_Assigned task_. Each entry below is to be printed verbatim.

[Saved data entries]
------------------------------------
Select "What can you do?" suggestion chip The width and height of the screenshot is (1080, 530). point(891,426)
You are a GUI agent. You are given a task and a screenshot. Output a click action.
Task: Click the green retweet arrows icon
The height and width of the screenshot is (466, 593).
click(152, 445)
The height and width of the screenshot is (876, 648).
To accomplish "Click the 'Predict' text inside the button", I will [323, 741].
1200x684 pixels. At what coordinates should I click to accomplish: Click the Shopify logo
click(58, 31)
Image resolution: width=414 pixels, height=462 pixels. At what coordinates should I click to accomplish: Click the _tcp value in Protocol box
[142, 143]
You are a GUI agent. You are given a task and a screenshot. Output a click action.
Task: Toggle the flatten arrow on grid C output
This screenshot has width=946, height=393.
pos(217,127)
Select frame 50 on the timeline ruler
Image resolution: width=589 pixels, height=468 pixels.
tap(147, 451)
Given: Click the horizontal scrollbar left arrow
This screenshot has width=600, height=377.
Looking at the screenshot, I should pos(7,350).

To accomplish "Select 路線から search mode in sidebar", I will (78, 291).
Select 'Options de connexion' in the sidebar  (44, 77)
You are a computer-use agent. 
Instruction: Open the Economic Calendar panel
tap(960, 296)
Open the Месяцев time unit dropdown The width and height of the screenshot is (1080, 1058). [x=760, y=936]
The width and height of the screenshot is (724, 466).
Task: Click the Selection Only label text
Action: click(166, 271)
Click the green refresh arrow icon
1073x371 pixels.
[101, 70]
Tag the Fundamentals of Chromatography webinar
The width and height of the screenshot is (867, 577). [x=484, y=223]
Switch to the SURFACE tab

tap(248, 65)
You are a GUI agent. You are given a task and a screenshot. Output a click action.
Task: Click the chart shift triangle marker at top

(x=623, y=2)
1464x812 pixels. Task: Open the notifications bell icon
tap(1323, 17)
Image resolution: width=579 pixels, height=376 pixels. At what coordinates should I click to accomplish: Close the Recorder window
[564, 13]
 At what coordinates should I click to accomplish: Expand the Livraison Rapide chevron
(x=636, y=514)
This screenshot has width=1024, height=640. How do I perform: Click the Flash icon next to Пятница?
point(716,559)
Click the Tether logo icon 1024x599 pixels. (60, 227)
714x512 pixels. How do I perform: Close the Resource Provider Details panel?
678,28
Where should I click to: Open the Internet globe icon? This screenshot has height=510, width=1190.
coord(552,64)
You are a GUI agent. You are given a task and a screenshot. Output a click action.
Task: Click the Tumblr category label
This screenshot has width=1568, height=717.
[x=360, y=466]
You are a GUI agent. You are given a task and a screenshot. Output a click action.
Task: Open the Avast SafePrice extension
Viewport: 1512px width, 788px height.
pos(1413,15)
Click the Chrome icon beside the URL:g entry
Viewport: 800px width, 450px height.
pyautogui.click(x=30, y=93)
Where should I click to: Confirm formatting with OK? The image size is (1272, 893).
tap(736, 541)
------------------------------------
_Response to this task_.
Select "What can you do?" suggestion chip The width and height of the screenshot is (1080, 530). point(891,426)
You are a GUI agent. You are given a task and a screenshot. Output a click action.
Task: Click the green retweet arrows icon
The height and width of the screenshot is (466, 593).
click(152, 445)
The height and width of the screenshot is (876, 648).
To accomplish "Click the 'Predict' text inside the button", I will [323, 741].
1200x684 pixels. At what coordinates should I click to accomplish: Click the Shopify logo
click(58, 31)
Image resolution: width=414 pixels, height=462 pixels. At what coordinates should I click to accomplish: Click the _tcp value in Protocol box
[142, 143]
You are a GUI agent. You are given a task and a screenshot. Output a click action.
Task: Toggle the flatten arrow on grid C output
This screenshot has width=946, height=393.
pos(217,127)
Select frame 50 on the timeline ruler
Image resolution: width=589 pixels, height=468 pixels.
tap(147, 451)
Given: Click the horizontal scrollbar left arrow
This screenshot has width=600, height=377.
Looking at the screenshot, I should pos(7,350).

To accomplish "Select 路線から search mode in sidebar", I will (78, 291).
Select 'Options de connexion' in the sidebar  (44, 77)
You are a computer-use agent. 
Instruction: Open the Economic Calendar panel
tap(960, 296)
Open the Месяцев time unit dropdown The width and height of the screenshot is (1080, 1058). [x=760, y=936]
The width and height of the screenshot is (724, 466).
Task: Click the Selection Only label text
Action: click(166, 271)
Click the green refresh arrow icon
1073x371 pixels.
[101, 70]
Tag the Fundamentals of Chromatography webinar
The width and height of the screenshot is (867, 577). [x=484, y=223]
Switch to the SURFACE tab

tap(248, 65)
You are a GUI agent. You are given a task and a screenshot. Output a click action.
Task: Click the chart shift triangle marker at top

(x=623, y=2)
1464x812 pixels. Task: Open the notifications bell icon
tap(1323, 17)
Image resolution: width=579 pixels, height=376 pixels. At what coordinates should I click to accomplish: Close the Recorder window
[564, 13]
 At what coordinates should I click to accomplish: Expand the Livraison Rapide chevron
(x=636, y=514)
This screenshot has width=1024, height=640. How do I perform: Click the Flash icon next to Пятница?
point(716,559)
Click the Tether logo icon 1024x599 pixels. (60, 227)
714x512 pixels. How do I perform: Close the Resource Provider Details panel?
678,28
Where should I click to: Open the Internet globe icon? This screenshot has height=510, width=1190.
coord(552,64)
You are a GUI agent. You are given a task and a screenshot. Output a click action.
Task: Click the Tumblr category label
This screenshot has width=1568, height=717.
[x=360, y=466]
You are a GUI agent. You are given a task and a screenshot. Output a click action.
Task: Open the Avast SafePrice extension
Viewport: 1512px width, 788px height.
pos(1413,15)
Click the Chrome icon beside the URL:g entry
Viewport: 800px width, 450px height.
pyautogui.click(x=30, y=93)
Where should I click to: Confirm formatting with OK? The image size is (1272, 893).
tap(736, 541)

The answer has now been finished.